By NARDINE SAAD • Sep 29, 2017 at 11:00 AM

LOS ANGELES (TNS) — Understanding Playboy-in-Chief Hugh Hefner's revered — and reviled — lifestyle was often just a question or two away.

The iconoclastic publishing mogul, who died Wednesday at 91, was an open book when it came to his views on swinging ways and sexuality, particularly how his puritanical upbringing shaped his career and gave rise to the revolutionary Playboy empire.

Over the years, the perennially pajama-clad Hef was interviewed often by the Los Angeles Times. Here's a sampling of some of his memorable quotes.

On sexuality’s problematic origins in America:

“Our society is fragmented,” he asserted in 1994. “Messages regarding human sexuality have always been mixed in America. We are a schizophrenic nation. We were founded initially by Puritans, who escaped repression only to establish their own. Then the founding fathers gave us the Constitution to separate church and state. But the one thing that got left out of all those laws was human sexuality.”

On the life he made for himself:

“Much of my life has been like an adolescent dream of an adult life,” he told The Times in 1992. “If you were still a boy, in almost a Peter Pan kind of way, and could have just the perfect life that you wanted to have, that's the life I invented for myself.”

On why he was so happy:

“You will find in my bedroom images from long ago, little photographs and things from when I was a kid. I’m a very happy guy and part of that has to do with my connection to my childhood,” he said in 2009.

On how he became “Hef”:

“Through a lifetime, you reinvent who you are,” he explained in 2009. “I actually reinvented myself the first time when I was 16, when a girl rejected me. I started referring to myself as Hef, started changing my wardrobe — the same thing I did in 1959-1960 with the magazine, when I came out from behind the desk and started living the life and got the first Playboy mansion, started to drive a Mercedes 300SL.”

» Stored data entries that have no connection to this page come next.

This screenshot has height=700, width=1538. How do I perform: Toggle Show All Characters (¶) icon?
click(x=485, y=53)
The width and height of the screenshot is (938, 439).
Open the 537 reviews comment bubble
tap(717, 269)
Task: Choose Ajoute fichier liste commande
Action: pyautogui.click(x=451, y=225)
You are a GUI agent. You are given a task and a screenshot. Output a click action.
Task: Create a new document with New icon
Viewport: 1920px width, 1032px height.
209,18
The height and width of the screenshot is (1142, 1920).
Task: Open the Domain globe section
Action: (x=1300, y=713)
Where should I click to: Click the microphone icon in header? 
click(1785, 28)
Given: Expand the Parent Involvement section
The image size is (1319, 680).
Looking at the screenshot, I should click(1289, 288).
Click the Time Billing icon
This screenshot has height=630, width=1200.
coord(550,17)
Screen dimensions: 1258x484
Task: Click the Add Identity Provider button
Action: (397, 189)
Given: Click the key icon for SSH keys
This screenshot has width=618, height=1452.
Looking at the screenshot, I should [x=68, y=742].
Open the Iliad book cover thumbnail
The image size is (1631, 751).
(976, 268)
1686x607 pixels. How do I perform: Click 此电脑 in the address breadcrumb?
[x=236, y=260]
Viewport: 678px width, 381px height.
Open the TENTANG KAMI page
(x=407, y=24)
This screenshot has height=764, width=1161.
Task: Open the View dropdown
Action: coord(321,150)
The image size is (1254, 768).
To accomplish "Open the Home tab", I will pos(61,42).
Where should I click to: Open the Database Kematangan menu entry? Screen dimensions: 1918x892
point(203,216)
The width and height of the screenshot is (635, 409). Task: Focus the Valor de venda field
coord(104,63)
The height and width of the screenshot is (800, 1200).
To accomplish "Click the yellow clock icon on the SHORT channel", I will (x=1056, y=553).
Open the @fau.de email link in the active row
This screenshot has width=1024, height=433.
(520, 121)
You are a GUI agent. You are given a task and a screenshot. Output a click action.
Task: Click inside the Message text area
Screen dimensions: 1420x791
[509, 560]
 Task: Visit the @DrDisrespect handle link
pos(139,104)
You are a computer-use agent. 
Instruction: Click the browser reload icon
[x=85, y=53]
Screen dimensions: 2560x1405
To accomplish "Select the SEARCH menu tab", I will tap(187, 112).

On how the 1942 film “Casablanca” led to the Playboy Club:

“I think I opened the first Playboy Club because of ‘Casablanca.’ I wanted to have a place where people came to hang out as they did at Rick's," he said in 2010. “It has everything — not only Bogie’s charismatic character, but lost love, redemption, patriotism, humor — it had a great musical score.”

On traditional attitudes toward marriage and sex:

“If you don't commit,” he told The Times in 1994, “you don’t get hurt. I was always unwilling to commit to marriage because I was afraid to lose the romance.”

On the Playboy brand’s global status:

“It has been said that the two most famous trademarks in the world are Coca-Cola and the Playboy bunny rabbit,” he said in 1994. “There is certainly no one else in our area that represents the American dream in this particular kind of way. That rabbit means economic freedom, personal freedom and political freedom. That potential is unlimited.”

On the Playboy Jazz Festival:

“I’ve never found anything that I've cared more about than the music from my youth. I loved the Beatles, sure, but I never became — except for dancing purposes — a hard rocker. To me, there is something incredibly celebratory, and so wonderful about really good big-band swing and Dixieland,” he said in 2002.

“When I started, I just wanted to put out a men’s magazine. But by the end of the ‘50s, it was so successful that I seized it as a vehicle for changing the direction of my life,” he added. “And that crucial change in my life was also associated with jazz, because it all began within a space of about six months after the first Playboy Jazz Festival in August of 1959.”

On his personal legacy:

“One of the reasons that I have such tremendous satisfaction at this point in my life is because I know I've made a difference,” he said in 1994. “I’ve made a difference in a way that really matters to me.”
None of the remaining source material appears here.